→ Source text:
_ _ _ _
We've been warned time and time again about the risks of holding onto mascara past the six-month mark. But even faced with the threat of growing bacteria, we still find ourselves applying from tubes that have been kicking around our makeup bags for a year or more. (Hey, it hasn't killed us yet.) Admittedly, it's not the most hygienic habit, but it does appeal to our inner cheapskate that doesn't love the idea of spending $30 to replace our Diorshow every few months when the tube is still half-full.
So when we happened upon a beautifully formulated, very expensive, and just-this-side-of-expired tube of La Prairie Cellular Swiss UV Protection Veil Sunscreen Broad Spectrum SPF 50 at the bottom of last summer's weekender bag, we began to wonder if we could play fast and loose with its shelf life, too. Can that looming deadline printed on every sunscreen sold in the US also be taken as a "helpful suggestion" — or is it as non-negotiable an expiration date as the one on a carton of milk?
For answers, we turned to Jessica Wu, a Los Angeles-based dermatologist and author of Feed Your Face. Dr. Wu told us what we needed (but didn’t want to) hear: "Expired sunscreen may no longer protect you from UV rays, and it may also be less water-resistant than what it says on the label," she says. And that’s just the start: “Over time, ingredients can break down and cause skin irritation and allergic reactions,” Dr. Wu says. “Expired sunscreens can also start to grow mold or bacteria, leading to skin infections.” If the whole purpose of wearing sunscreen is to protect skin against photoaging and cancerous UV rays, then Dr. Wu just shut down any reason to ever bother with an expired batch.
But say an expiration date has rubbed off of a sunscreen bottle (which, given the condition of our beach bags, is entirely possible): How are we to tell whether the stuff inside is still good? In these cases, Dr. Wu suggests paying particular attention to consistency and color. “Mineral sunscreens that have been sitting in your bathroom for a long time can separate,” she says. “If a runny liquid is dispersed from what was at one time a creamy formulation, then zinc oxide or titanium dioxide particles have likely sunken to the bottom of the tube — and it should be tossed. Meanwhile, chemical sunscreens that have gone bad are more likely to change color and turn yellow, or smell odd."
_ _ _ _
→ Stored records:
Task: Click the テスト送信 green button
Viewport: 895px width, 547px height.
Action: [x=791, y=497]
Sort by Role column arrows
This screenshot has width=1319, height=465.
_ _ _ _
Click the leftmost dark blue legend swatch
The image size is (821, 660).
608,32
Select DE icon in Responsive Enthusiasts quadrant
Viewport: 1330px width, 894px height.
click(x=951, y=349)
_ _ _ _
→ Requirement: Copy everything from "We've been warned" down to "is still half-full." in the article on expired sunscreen, renaming "cheapskate" to "bargain hunter".

→ Completed exercise:
We've been warned time and time again about the risks of holding onto mascara past the six-month mark. But even faced with the threat of growing bacteria, we still find ourselves applying from tubes that have been kicking around our makeup bags for a year or more. (Hey, it hasn't killed us yet.) Admittedly, it's not the most hygienic habit, but it does appeal to our inner bargain hunter that doesn't love the idea of spending $30 to replace our Diorshow every few months when the tube is still half-full.